In 1829, Dorin was appointed Secretary to the Bank of Bengal. In his position he uncovered what was a very unsavory case of fraud but he handled it with much tact and efficiency. It secured his reputation as a financial man – and gained him an appointment in 1842 by the then Governor-General Lord Ellenborough as Deputy Accountant General. It was left in Dorin’s charge to reorganise not just the taxation system of Bengal but of all the EICo’s territories in India. In 1843, he was appointed First Financial Secretary.
An ardent support of Lord Dalhousie in all his deeds, Dorin went out of his way to make himself agreeable to Canning. Although there are unkinder terms one could use to describe Mr. Dorin, a “yes man” does justice. He spent his career writing emphatic minutes supporting what ever the Governor-General said, be it Dalhousie or Canning. He had taken his seat on the Supreme Council in May 1853, a position he would covet to the end of his career.
Although Joseph may never have left Calcutta, one of his sons would be killed during the mutiny, and his daughter-in-law would die in the Lucknow Residency. His other son had been serving in Peshawar during the mutiny but died of “dropsy” in Muree in May 1858.
We will delve a little deeper into the unsavoury post Mutiny life of Mr. Dorin in a different chapter – when this obviously hospitable, career climbing civil servant makes his long suffering wife Anne, the pensioner of his mistress!

General Low
General John Low did not lack India experience. He had afterall, spent his entire adult life in the country – starting as a lieutenant with the 1st Madras Native Infantry in 1805 at the age of 17. His early career was mecurial; he served with the quarter-master general’s office in 1810, was attached to the 59th Regiment for their Java expedition in 1811, served as Persian interpreter and head of intelligence to Colonel Dowse from 1812-1813. It would be Low, after the defeat of the Mahrattas at the Battle of Mahidpur in 1817 who would be instrumental as politial assistant to Sir John Malcolm in convincing the Maharata Baji Rao to accept British protection and retire to Bithur. Low would then serve as Resident to Bithur for 6 years. The Battle of Mahidpur however, would be his last military action. From 1817 onwards, his career was more or less purely political in nature. Elected to the council in 1853, Low would sternly oppose Dalhousie in the question of annexation of not only Nagpur but Oudh, though his opinions in this and many other subjects were generally ignored.
In all fairness, Low was still quick on the uptake in 1857. Initially advocating leniancy for mutinied regiments, it would not be long before he too was calling for calling for sterner measures and the swift recovery of Delhi.

[Target pointing data]
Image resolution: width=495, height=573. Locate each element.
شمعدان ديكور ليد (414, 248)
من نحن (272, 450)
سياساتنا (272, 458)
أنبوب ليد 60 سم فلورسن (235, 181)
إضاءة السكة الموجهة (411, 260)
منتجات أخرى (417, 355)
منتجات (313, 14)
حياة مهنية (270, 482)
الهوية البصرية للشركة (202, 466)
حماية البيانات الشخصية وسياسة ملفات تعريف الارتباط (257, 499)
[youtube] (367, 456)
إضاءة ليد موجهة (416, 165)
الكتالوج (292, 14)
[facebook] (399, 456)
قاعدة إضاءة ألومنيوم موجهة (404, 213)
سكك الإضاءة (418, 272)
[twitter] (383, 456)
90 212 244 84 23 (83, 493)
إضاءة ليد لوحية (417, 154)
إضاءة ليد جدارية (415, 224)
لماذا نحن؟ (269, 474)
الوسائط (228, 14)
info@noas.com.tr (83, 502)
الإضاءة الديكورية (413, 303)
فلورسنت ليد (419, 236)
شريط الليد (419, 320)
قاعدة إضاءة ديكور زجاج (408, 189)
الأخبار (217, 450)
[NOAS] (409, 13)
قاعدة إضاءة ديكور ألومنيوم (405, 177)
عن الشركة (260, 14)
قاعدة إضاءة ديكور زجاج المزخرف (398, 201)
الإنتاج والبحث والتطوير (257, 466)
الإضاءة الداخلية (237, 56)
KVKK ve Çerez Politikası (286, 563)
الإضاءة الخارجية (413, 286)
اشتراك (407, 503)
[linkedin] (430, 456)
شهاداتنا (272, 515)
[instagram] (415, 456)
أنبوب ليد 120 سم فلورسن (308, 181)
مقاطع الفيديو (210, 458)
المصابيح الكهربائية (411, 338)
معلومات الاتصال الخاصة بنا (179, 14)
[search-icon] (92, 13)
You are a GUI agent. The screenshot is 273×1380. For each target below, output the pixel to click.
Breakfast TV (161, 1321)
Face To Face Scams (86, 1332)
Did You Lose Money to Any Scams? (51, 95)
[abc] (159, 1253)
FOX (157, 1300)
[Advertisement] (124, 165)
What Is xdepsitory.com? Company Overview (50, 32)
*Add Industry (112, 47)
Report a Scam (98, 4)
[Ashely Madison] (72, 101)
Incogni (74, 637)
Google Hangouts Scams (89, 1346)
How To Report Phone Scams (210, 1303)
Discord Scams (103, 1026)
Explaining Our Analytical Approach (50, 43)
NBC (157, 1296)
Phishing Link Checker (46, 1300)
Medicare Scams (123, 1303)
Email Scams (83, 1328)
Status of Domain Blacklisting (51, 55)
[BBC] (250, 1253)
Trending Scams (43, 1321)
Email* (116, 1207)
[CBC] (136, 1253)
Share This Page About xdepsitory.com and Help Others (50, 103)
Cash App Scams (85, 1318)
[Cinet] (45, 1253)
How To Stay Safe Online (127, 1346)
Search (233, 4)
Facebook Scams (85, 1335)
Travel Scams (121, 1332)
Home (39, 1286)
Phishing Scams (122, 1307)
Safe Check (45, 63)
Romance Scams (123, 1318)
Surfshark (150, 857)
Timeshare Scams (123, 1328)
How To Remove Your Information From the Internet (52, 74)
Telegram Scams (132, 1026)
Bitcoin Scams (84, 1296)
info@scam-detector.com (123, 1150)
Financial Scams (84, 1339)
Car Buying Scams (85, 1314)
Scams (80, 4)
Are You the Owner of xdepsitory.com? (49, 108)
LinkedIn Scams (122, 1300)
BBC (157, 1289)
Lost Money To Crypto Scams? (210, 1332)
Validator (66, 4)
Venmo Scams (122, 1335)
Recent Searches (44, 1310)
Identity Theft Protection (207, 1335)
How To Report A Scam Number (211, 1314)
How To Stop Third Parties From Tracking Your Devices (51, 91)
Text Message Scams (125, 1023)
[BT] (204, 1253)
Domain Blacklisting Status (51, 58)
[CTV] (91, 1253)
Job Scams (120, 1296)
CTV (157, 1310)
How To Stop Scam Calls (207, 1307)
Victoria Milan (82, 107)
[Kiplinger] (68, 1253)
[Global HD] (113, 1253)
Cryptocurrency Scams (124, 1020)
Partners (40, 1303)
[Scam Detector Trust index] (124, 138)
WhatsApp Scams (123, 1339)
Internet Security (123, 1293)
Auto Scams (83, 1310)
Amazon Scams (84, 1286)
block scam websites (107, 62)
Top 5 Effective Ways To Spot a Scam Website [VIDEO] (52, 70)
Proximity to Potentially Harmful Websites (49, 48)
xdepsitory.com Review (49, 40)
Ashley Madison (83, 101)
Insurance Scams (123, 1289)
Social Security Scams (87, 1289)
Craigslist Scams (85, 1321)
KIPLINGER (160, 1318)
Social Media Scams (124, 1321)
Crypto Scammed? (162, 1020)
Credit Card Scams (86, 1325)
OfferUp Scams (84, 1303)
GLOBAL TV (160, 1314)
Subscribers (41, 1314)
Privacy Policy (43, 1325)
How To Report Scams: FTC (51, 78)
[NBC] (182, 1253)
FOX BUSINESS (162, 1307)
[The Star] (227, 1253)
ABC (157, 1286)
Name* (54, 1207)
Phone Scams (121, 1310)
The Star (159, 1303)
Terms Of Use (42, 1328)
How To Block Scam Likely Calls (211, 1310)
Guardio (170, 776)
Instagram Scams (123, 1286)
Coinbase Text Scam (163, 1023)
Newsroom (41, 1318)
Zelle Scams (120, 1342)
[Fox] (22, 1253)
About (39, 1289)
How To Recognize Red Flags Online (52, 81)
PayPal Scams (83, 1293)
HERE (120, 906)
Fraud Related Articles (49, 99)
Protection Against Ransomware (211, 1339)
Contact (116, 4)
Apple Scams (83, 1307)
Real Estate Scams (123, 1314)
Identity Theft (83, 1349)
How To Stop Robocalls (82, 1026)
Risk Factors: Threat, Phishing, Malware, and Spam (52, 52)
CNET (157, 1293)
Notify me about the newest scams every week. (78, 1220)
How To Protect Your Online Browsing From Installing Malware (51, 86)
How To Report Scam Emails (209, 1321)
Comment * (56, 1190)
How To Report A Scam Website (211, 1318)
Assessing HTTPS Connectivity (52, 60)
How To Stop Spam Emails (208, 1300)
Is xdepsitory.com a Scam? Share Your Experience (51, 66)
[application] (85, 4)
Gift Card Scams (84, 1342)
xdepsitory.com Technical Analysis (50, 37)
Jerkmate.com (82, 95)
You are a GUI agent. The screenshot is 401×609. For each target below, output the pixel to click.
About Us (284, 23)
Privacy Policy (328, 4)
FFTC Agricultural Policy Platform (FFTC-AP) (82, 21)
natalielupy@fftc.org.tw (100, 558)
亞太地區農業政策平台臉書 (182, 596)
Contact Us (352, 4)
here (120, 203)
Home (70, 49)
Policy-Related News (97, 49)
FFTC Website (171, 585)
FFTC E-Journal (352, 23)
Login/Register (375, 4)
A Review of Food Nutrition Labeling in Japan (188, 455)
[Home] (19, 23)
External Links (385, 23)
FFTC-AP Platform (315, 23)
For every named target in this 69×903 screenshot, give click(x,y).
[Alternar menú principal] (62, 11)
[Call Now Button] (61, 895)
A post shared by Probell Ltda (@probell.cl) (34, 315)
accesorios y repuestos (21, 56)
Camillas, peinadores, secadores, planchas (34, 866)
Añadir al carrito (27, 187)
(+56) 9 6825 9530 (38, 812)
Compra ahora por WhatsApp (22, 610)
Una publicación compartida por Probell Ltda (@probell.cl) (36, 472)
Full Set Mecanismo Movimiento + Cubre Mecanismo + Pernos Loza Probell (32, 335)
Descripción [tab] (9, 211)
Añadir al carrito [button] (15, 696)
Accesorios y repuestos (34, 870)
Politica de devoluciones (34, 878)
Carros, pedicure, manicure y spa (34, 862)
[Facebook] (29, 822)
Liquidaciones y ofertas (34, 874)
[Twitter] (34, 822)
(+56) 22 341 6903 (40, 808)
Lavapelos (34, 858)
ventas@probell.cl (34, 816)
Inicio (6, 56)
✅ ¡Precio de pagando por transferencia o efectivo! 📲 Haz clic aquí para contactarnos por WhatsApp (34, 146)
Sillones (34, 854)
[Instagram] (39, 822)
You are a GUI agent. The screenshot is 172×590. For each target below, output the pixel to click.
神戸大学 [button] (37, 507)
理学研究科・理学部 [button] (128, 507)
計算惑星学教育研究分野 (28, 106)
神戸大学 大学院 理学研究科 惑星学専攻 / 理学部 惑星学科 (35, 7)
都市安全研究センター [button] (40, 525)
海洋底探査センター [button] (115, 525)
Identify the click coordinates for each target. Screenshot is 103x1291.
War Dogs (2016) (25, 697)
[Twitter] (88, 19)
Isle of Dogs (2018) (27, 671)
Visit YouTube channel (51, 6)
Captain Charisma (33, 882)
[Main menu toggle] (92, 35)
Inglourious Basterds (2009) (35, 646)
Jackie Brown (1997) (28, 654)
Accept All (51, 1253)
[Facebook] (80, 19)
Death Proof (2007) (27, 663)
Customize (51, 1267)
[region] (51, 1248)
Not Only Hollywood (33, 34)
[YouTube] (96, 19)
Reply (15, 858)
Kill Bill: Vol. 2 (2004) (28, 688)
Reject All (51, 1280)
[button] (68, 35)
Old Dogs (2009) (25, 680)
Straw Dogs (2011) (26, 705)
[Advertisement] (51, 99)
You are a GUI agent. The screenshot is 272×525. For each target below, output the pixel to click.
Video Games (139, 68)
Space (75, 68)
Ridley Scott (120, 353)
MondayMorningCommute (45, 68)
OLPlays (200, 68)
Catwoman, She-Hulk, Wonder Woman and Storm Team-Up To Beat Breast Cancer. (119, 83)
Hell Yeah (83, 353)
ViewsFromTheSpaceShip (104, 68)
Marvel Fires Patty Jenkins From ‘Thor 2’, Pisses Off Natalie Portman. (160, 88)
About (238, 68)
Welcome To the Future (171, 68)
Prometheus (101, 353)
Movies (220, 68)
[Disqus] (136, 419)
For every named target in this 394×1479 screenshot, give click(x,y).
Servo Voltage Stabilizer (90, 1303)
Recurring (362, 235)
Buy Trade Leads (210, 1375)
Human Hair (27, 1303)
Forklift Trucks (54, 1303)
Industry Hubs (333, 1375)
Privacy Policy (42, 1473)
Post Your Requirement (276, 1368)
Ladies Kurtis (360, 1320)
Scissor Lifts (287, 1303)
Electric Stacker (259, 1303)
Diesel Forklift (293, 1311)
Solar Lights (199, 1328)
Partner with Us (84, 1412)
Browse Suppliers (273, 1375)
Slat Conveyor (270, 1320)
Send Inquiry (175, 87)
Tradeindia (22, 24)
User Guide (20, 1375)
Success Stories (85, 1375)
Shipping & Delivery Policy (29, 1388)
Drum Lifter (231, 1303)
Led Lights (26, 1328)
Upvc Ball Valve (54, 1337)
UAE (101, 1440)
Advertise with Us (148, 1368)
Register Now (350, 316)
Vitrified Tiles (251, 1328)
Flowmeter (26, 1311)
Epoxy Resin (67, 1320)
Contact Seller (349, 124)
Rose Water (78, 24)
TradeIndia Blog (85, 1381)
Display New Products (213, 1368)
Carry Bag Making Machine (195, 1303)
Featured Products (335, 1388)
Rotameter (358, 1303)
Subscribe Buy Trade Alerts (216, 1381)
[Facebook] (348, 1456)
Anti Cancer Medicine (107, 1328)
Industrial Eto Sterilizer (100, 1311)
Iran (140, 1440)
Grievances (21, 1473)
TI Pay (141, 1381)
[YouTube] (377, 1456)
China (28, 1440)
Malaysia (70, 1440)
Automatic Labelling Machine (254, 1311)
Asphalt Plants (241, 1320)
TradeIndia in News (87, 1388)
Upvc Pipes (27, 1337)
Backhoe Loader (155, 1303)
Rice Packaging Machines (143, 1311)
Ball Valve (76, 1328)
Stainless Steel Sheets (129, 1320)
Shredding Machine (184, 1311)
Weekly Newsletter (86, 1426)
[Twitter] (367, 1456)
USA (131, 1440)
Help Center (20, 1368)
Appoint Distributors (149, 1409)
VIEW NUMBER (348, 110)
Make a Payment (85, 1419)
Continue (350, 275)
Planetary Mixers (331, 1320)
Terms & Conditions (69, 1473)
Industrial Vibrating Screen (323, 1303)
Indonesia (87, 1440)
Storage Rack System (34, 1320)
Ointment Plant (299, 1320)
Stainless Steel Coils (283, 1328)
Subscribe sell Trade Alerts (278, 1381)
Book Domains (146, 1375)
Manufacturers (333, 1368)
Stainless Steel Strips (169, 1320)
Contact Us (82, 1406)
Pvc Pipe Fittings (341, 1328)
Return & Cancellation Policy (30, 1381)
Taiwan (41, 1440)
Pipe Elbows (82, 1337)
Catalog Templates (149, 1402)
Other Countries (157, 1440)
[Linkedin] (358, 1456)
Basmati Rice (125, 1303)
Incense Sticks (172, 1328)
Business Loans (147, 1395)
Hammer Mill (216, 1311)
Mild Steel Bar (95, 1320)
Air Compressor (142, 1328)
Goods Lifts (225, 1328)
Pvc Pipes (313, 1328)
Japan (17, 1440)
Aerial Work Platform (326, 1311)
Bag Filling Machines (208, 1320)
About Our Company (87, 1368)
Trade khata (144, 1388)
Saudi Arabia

Exercise:
In the Dorin and Low passage, replace "civil servant" with "official" and give the part from "We will delve" up to and including "of his mistress!". Work only from the Dorin and Low passage.

Response to this task:
We will delve a little deeper into the unsavoury post Mutiny life of Mr. Dorin in a different chapter – when this obviously hospitable, career climbing official makes his long suffering wife Anne, the pensioner of his mistress!